⟨

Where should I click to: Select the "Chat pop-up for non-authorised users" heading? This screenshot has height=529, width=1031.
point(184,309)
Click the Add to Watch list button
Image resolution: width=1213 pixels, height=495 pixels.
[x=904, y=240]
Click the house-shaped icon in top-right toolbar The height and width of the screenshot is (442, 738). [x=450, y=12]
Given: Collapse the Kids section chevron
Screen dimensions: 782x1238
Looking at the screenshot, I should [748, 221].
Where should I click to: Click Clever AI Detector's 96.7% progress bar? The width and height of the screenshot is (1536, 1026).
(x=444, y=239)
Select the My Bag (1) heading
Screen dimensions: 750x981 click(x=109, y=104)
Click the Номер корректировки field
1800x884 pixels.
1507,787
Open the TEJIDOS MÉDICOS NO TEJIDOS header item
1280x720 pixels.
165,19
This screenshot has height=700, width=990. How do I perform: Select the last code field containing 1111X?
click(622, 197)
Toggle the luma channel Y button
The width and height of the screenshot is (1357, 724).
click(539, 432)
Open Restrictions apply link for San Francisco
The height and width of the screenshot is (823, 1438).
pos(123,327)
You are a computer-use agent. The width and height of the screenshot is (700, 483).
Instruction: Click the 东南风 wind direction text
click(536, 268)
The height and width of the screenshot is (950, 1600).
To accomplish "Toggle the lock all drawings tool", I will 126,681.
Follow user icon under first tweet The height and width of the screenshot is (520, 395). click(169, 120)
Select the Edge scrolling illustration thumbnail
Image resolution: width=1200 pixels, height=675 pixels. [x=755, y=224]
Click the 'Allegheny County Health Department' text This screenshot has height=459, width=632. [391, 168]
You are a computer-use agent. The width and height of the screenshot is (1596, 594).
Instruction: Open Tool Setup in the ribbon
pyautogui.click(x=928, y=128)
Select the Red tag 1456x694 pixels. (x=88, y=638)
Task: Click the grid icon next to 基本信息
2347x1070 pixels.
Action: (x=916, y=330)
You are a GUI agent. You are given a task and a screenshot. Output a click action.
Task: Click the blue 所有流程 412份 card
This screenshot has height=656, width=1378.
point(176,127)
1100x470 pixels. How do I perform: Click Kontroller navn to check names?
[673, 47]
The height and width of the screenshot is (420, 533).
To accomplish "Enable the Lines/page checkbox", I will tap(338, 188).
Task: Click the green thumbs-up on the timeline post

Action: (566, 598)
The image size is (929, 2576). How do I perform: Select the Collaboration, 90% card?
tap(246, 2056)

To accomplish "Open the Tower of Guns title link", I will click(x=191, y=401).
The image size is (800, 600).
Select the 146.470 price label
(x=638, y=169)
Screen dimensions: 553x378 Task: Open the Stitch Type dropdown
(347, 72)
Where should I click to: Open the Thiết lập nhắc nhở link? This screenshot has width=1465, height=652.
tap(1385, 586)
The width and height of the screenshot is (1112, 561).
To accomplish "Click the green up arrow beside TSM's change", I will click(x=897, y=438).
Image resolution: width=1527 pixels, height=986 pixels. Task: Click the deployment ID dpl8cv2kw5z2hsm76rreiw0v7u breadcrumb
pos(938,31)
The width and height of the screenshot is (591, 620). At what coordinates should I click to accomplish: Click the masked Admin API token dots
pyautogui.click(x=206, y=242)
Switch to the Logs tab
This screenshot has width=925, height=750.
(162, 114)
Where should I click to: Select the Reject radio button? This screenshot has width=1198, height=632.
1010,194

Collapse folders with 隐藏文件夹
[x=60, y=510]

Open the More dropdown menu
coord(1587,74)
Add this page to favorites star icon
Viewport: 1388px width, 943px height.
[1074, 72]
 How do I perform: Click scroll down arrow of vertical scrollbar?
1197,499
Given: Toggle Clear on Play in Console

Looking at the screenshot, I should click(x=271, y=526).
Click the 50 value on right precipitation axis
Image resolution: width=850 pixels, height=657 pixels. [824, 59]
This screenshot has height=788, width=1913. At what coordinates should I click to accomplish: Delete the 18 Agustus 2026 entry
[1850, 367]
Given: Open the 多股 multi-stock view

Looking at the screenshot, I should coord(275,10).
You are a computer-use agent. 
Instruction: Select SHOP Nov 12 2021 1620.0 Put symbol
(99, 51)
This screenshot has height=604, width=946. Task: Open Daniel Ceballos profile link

⟩

- [WHAT IS BEING ASKED] Lines wanted from the listing above: the line with "Click the house-shaped" up to and including the line with "Toggle the luma channel Y button". Please write them out exactly, adding nothing else.

- [SOLUTION]
Click the house-shaped icon in top-right toolbar The height and width of the screenshot is (442, 738). [x=450, y=12]
Given: Collapse the Kids section chevron
Screen dimensions: 782x1238
Looking at the screenshot, I should [748, 221].
Where should I click to: Click Clever AI Detector's 96.7% progress bar? The width and height of the screenshot is (1536, 1026).
(x=444, y=239)
Select the My Bag (1) heading
Screen dimensions: 750x981 click(x=109, y=104)
Click the Номер корректировки field
1800x884 pixels.
1507,787
Open the TEJIDOS MÉDICOS NO TEJIDOS header item
1280x720 pixels.
165,19
This screenshot has height=700, width=990. How do I perform: Select the last code field containing 1111X?
click(622, 197)
Toggle the luma channel Y button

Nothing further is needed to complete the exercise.